**Action item**.
Transcribe the entire listing faithfully; every line must match the original.

**Information shown**.
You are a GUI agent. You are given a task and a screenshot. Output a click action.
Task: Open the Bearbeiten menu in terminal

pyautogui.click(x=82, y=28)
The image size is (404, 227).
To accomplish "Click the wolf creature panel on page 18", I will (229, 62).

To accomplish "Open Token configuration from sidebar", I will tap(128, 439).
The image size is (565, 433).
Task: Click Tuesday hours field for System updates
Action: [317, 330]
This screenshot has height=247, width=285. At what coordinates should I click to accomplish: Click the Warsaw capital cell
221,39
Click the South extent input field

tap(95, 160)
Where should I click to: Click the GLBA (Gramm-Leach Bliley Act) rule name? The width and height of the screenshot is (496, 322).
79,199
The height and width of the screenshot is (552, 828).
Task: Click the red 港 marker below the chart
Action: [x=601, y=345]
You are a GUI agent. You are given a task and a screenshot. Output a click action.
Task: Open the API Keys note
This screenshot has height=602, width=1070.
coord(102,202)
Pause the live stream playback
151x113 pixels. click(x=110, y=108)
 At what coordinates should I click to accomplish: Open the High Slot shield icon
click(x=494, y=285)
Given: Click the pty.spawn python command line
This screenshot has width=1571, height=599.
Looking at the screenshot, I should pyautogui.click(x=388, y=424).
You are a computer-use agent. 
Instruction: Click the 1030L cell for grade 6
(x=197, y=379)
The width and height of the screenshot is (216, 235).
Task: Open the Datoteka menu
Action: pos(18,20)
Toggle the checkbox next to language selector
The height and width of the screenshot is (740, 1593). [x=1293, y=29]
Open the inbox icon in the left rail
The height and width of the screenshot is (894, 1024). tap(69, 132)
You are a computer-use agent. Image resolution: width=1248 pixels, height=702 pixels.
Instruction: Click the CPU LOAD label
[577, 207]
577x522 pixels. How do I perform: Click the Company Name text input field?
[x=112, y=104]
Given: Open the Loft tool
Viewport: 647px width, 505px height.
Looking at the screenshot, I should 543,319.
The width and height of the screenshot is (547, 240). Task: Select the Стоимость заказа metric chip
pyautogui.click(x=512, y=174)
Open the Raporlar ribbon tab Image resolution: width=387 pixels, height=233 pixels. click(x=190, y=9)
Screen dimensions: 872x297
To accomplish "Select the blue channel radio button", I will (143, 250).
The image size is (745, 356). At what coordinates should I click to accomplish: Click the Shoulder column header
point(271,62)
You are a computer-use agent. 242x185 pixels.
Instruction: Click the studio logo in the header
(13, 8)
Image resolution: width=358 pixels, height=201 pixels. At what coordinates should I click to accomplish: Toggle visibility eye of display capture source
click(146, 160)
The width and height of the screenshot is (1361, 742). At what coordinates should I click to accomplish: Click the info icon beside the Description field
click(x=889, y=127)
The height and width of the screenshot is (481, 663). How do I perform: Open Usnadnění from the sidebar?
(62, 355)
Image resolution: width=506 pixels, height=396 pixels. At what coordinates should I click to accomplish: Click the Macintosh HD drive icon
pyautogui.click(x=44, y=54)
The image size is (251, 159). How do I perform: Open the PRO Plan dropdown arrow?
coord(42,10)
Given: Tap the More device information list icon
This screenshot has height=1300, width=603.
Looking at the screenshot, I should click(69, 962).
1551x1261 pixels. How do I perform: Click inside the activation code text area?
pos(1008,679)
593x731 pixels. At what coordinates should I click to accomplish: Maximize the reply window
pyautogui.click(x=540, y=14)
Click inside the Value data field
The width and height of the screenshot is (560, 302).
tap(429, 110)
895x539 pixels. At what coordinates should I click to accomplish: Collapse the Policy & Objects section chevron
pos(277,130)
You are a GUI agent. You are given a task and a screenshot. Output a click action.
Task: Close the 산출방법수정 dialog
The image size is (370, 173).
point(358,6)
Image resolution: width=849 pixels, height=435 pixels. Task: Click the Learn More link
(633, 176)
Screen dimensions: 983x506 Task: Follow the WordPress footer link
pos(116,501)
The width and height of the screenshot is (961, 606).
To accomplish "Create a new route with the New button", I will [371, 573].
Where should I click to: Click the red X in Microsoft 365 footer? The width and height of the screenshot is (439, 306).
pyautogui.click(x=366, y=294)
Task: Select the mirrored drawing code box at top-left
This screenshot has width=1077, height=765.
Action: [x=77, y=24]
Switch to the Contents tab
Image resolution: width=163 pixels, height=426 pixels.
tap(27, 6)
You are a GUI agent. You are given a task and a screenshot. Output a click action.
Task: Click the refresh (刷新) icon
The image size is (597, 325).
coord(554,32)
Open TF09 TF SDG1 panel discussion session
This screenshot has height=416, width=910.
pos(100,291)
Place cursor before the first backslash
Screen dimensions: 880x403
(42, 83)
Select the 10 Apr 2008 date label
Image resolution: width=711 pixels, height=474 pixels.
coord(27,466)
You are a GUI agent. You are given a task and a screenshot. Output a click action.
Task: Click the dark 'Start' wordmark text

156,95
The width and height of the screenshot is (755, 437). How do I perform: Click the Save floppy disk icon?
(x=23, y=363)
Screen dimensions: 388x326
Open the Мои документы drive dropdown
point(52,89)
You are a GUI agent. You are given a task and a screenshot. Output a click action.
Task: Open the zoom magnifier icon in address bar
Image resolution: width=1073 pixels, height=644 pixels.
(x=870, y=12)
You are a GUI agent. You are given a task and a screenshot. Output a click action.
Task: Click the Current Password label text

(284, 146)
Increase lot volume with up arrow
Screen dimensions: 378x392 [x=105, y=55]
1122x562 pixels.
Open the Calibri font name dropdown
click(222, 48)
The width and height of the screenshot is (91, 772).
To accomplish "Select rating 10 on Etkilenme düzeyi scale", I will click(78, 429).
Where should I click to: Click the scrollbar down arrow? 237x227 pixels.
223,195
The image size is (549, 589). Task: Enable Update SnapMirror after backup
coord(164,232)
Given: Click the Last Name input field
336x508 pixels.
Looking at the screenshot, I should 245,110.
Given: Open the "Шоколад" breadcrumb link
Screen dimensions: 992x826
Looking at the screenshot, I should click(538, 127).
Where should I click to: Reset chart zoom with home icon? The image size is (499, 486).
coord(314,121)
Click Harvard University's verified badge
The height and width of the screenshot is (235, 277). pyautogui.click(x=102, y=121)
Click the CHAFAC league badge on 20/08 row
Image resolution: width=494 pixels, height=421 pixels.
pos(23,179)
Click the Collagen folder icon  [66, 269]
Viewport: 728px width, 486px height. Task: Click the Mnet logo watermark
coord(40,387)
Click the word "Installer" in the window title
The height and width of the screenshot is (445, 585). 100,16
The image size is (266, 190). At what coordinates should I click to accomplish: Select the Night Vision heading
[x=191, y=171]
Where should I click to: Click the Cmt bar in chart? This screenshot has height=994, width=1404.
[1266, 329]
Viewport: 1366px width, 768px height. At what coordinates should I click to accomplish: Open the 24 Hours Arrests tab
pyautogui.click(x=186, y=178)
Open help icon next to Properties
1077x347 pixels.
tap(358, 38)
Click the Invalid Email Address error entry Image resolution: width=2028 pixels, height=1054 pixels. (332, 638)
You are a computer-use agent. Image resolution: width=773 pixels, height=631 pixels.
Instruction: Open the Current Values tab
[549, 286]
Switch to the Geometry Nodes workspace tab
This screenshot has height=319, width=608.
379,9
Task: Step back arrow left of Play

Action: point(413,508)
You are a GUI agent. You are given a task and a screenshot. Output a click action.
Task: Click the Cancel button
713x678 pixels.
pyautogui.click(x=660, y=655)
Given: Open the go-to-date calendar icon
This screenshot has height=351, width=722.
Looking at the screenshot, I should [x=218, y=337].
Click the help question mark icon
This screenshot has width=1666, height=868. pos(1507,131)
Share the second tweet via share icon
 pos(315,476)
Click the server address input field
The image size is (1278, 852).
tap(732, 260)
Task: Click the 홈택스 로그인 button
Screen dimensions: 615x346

**Expected output**.
You are a GUI agent. You are given a task and a screenshot. Output a click action.
Task: Open the Bearbeiten menu in terminal

pyautogui.click(x=82, y=28)
The image size is (404, 227).
To accomplish "Click the wolf creature panel on page 18", I will (229, 62).

To accomplish "Open Token configuration from sidebar", I will tap(128, 439).
The image size is (565, 433).
Task: Click Tuesday hours field for System updates
Action: [317, 330]
This screenshot has height=247, width=285. At what coordinates should I click to accomplish: Click the Warsaw capital cell
221,39
Click the South extent input field

tap(95, 160)
Where should I click to: Click the GLBA (Gramm-Leach Bliley Act) rule name? The width and height of the screenshot is (496, 322).
79,199
The height and width of the screenshot is (552, 828).
Task: Click the red 港 marker below the chart
Action: [x=601, y=345]
You are a GUI agent. You are given a task and a screenshot. Output a click action.
Task: Open the API Keys note
This screenshot has height=602, width=1070.
coord(102,202)
Pause the live stream playback
151x113 pixels. click(x=110, y=108)
 At what coordinates should I click to accomplish: Open the High Slot shield icon
click(x=494, y=285)
Given: Click the pty.spawn python command line
This screenshot has width=1571, height=599.
Looking at the screenshot, I should pyautogui.click(x=388, y=424).
You are a computer-use agent. 
Instruction: Click the 1030L cell for grade 6
(x=197, y=379)
The width and height of the screenshot is (216, 235).
Task: Open the Datoteka menu
Action: pos(18,20)
Toggle the checkbox next to language selector
The height and width of the screenshot is (740, 1593). [x=1293, y=29]
Open the inbox icon in the left rail
The height and width of the screenshot is (894, 1024). tap(69, 132)
You are a computer-use agent. Image resolution: width=1248 pixels, height=702 pixels.
Instruction: Click the CPU LOAD label
[577, 207]
577x522 pixels. How do I perform: Click the Company Name text input field?
[x=112, y=104]
Given: Open the Loft tool
Viewport: 647px width, 505px height.
Looking at the screenshot, I should 543,319.
The width and height of the screenshot is (547, 240). Task: Select the Стоимость заказа metric chip
pyautogui.click(x=512, y=174)
Open the Raporlar ribbon tab Image resolution: width=387 pixels, height=233 pixels. click(x=190, y=9)
Screen dimensions: 872x297
To accomplish "Select the blue channel radio button", I will (143, 250).
The image size is (745, 356). At what coordinates should I click to accomplish: Click the Shoulder column header
point(271,62)
You are a computer-use agent. 242x185 pixels.
Instruction: Click the studio logo in the header
(13, 8)
Image resolution: width=358 pixels, height=201 pixels. At what coordinates should I click to accomplish: Toggle visibility eye of display capture source
click(146, 160)
The width and height of the screenshot is (1361, 742). At what coordinates should I click to accomplish: Click the info icon beside the Description field
click(x=889, y=127)
The height and width of the screenshot is (481, 663). How do I perform: Open Usnadnění from the sidebar?
(62, 355)
Image resolution: width=506 pixels, height=396 pixels. At what coordinates should I click to accomplish: Click the Macintosh HD drive icon
pyautogui.click(x=44, y=54)
The image size is (251, 159). How do I perform: Open the PRO Plan dropdown arrow?
coord(42,10)
Given: Tap the More device information list icon
This screenshot has height=1300, width=603.
Looking at the screenshot, I should click(69, 962).
1551x1261 pixels. How do I perform: Click inside the activation code text area?
pos(1008,679)
593x731 pixels. At what coordinates should I click to accomplish: Maximize the reply window
pyautogui.click(x=540, y=14)
Click inside the Value data field
The width and height of the screenshot is (560, 302).
tap(429, 110)
895x539 pixels. At what coordinates should I click to accomplish: Collapse the Policy & Objects section chevron
pos(277,130)
You are a GUI agent. You are given a task and a screenshot. Output a click action.
Task: Close the 산출방법수정 dialog
The image size is (370, 173).
point(358,6)
Image resolution: width=849 pixels, height=435 pixels. Task: Click the Learn More link
(633, 176)
Screen dimensions: 983x506 Task: Follow the WordPress footer link
pos(116,501)
The width and height of the screenshot is (961, 606).
To accomplish "Create a new route with the New button", I will [371, 573].
Where should I click to: Click the red X in Microsoft 365 footer? The width and height of the screenshot is (439, 306).
pyautogui.click(x=366, y=294)
Task: Select the mirrored drawing code box at top-left
This screenshot has width=1077, height=765.
Action: [x=77, y=24]
Switch to the Contents tab
Image resolution: width=163 pixels, height=426 pixels.
tap(27, 6)
You are a GUI agent. You are given a task and a screenshot. Output a click action.
Task: Click the refresh (刷新) icon
The image size is (597, 325).
coord(554,32)
Open TF09 TF SDG1 panel discussion session
This screenshot has height=416, width=910.
pos(100,291)
Place cursor before the first backslash
Screen dimensions: 880x403
(42, 83)
Select the 10 Apr 2008 date label
Image resolution: width=711 pixels, height=474 pixels.
coord(27,466)
You are a GUI agent. You are given a task and a screenshot. Output a click action.
Task: Click the dark 'Start' wordmark text

156,95
The width and height of the screenshot is (755, 437). How do I perform: Click the Save floppy disk icon?
(x=23, y=363)
Screen dimensions: 388x326
Open the Мои документы drive dropdown
point(52,89)
You are a GUI agent. You are given a task and a screenshot. Output a click action.
Task: Open the zoom magnifier icon in address bar
Image resolution: width=1073 pixels, height=644 pixels.
(x=870, y=12)
You are a GUI agent. You are given a task and a screenshot. Output a click action.
Task: Click the Current Password label text

(284, 146)
Increase lot volume with up arrow
Screen dimensions: 378x392 [x=105, y=55]
1122x562 pixels.
Open the Calibri font name dropdown
click(222, 48)
The width and height of the screenshot is (91, 772).
To accomplish "Select rating 10 on Etkilenme düzeyi scale", I will click(78, 429).
Where should I click to: Click the scrollbar down arrow? 237x227 pixels.
223,195
The image size is (549, 589). Task: Enable Update SnapMirror after backup
coord(164,232)
Given: Click the Last Name input field
336x508 pixels.
Looking at the screenshot, I should 245,110.
Given: Open the "Шоколад" breadcrumb link
Screen dimensions: 992x826
Looking at the screenshot, I should click(538, 127).
Where should I click to: Reset chart zoom with home icon? The image size is (499, 486).
coord(314,121)
Click Harvard University's verified badge
The height and width of the screenshot is (235, 277). pyautogui.click(x=102, y=121)
Click the CHAFAC league badge on 20/08 row
Image resolution: width=494 pixels, height=421 pixels.
pos(23,179)
Click the Collagen folder icon  [66, 269]
Viewport: 728px width, 486px height. Task: Click the Mnet logo watermark
coord(40,387)
Click the word "Installer" in the window title
The height and width of the screenshot is (445, 585). 100,16
The image size is (266, 190). At what coordinates should I click to accomplish: Select the Night Vision heading
[x=191, y=171]
Where should I click to: Click the Cmt bar in chart? This screenshot has height=994, width=1404.
[1266, 329]
Viewport: 1366px width, 768px height. At what coordinates should I click to accomplish: Open the 24 Hours Arrests tab
pyautogui.click(x=186, y=178)
Open help icon next to Properties
1077x347 pixels.
tap(358, 38)
Click the Invalid Email Address error entry Image resolution: width=2028 pixels, height=1054 pixels. (332, 638)
You are a computer-use agent. Image resolution: width=773 pixels, height=631 pixels.
Instruction: Open the Current Values tab
[549, 286]
Switch to the Geometry Nodes workspace tab
This screenshot has height=319, width=608.
379,9
Task: Step back arrow left of Play

Action: point(413,508)
You are a GUI agent. You are given a task and a screenshot. Output a click action.
Task: Click the Cancel button
713x678 pixels.
pyautogui.click(x=660, y=655)
Given: Open the go-to-date calendar icon
This screenshot has height=351, width=722.
Looking at the screenshot, I should [x=218, y=337].
Click the help question mark icon
This screenshot has width=1666, height=868. pos(1507,131)
Share the second tweet via share icon
 pos(315,476)
Click the server address input field
The image size is (1278, 852).
tap(732, 260)
Task: Click the 홈택스 로그인 button
Screen dimensions: 615x346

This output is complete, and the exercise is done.